Here are several takeaways from the event:
The “Designing A Future in Luxury Fashion” panel featuring Brittany Hampton, Ivy Maurice, Samaria Leah and Jeniece Blanchet discussed the importance of carving out your own lane in the fashion industry. During the panel, Blanchet, a Los Angeles-based bespoke jewelry designer, said, “I never actively seek advice from people. I read many books, and one quote that really stuck out to me when I began my career was, ‘If nobody hates it, nobody loves it.’”
Maurice, daughter and fashion stylist of Sheryl Lee Ralph said, “You have it, or you don’t have it, but only you can determine if you do. So your opinion about yourself and your perspective truly matters.”

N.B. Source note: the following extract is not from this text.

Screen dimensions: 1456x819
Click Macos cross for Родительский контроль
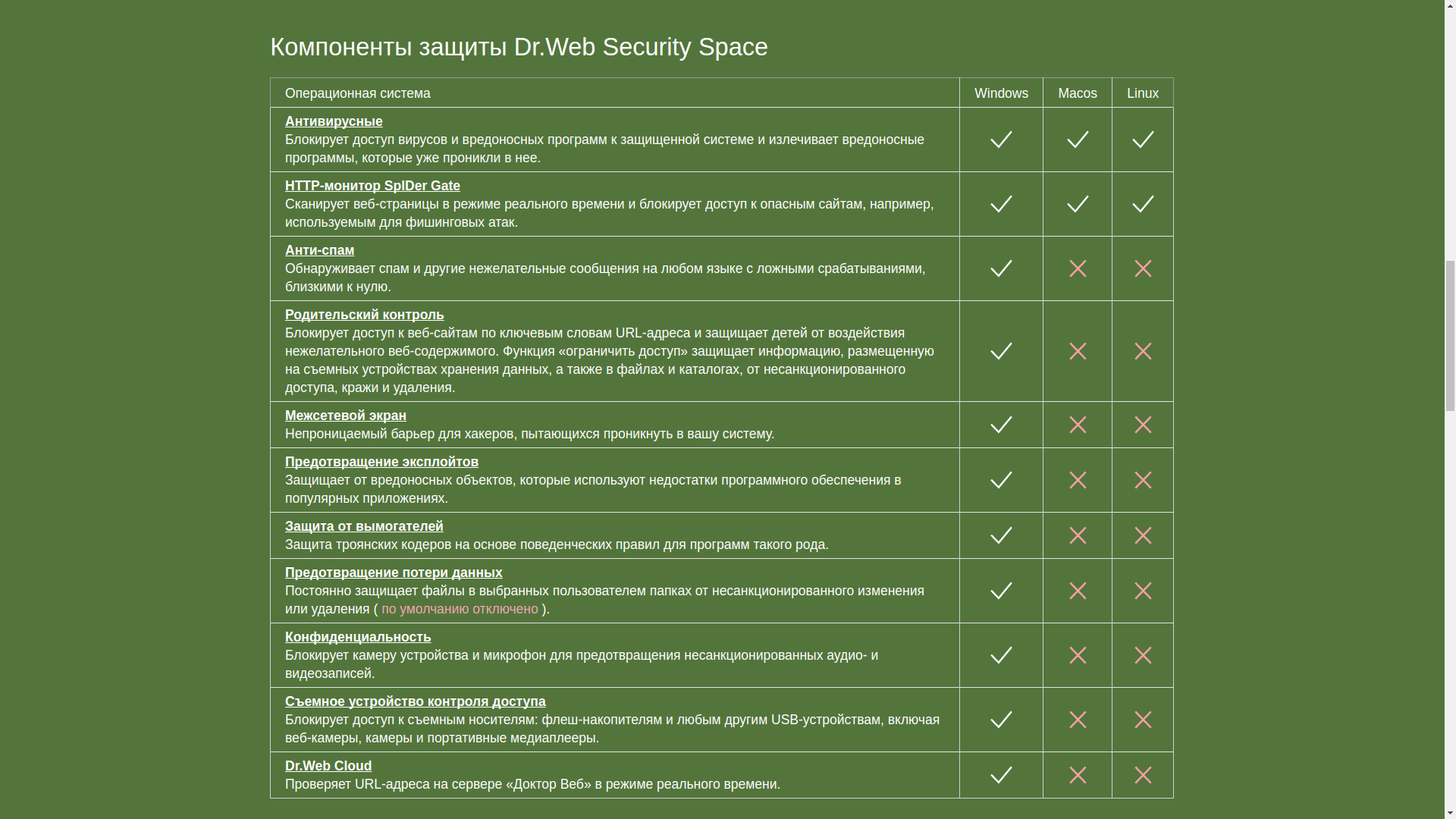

Leveraging Your Brand To Get Ahead:
During the “Art of Online Influence: Crafting Long-Lasting Digital Brands and Partnerships” panel, the ladies spoke about how influencer marketing is here to stay and how we can tap into it, no matter how large or small our social following is. When approaching brand relationships, how do you ensure their values align with yours? Tatiana Elizabeth, skinButtr founder and content creator, has a simple yet powerful response: “It’s about authenticity.”
Kayla Nicole, a versatile content creator, on-camera host and model, believes that advocating for herself is the first step toward respectful brand partnerships. “It’s easy to say brand alignment, but it is also important to advocate for yourself once you get these brand opportunities. I know what resonates with my followers.”
Owning Your Influence:
Black women are natural trailblazers and influencers across industries—beauty is no exception. During a conversation centered on Black women in the beauty industry, Brooke DeVard, Kamie Crawford and Darian Harvin dived right into how hard it can be to watch different cultures co-opt your ideas, style and perspectives. When reflecting on how it made her feel when others copied her approach to beauty journalism, Harvin took a moment to return to her purpose instead. “I’ve always wanted my work to be rooted in the integrity and the intention of what I do,” she said. “I just started to realize that it’s not about me just being a beauty reporter. I am creating the blueprint for myself. It’s about you expanding your skills instead of being a victim.”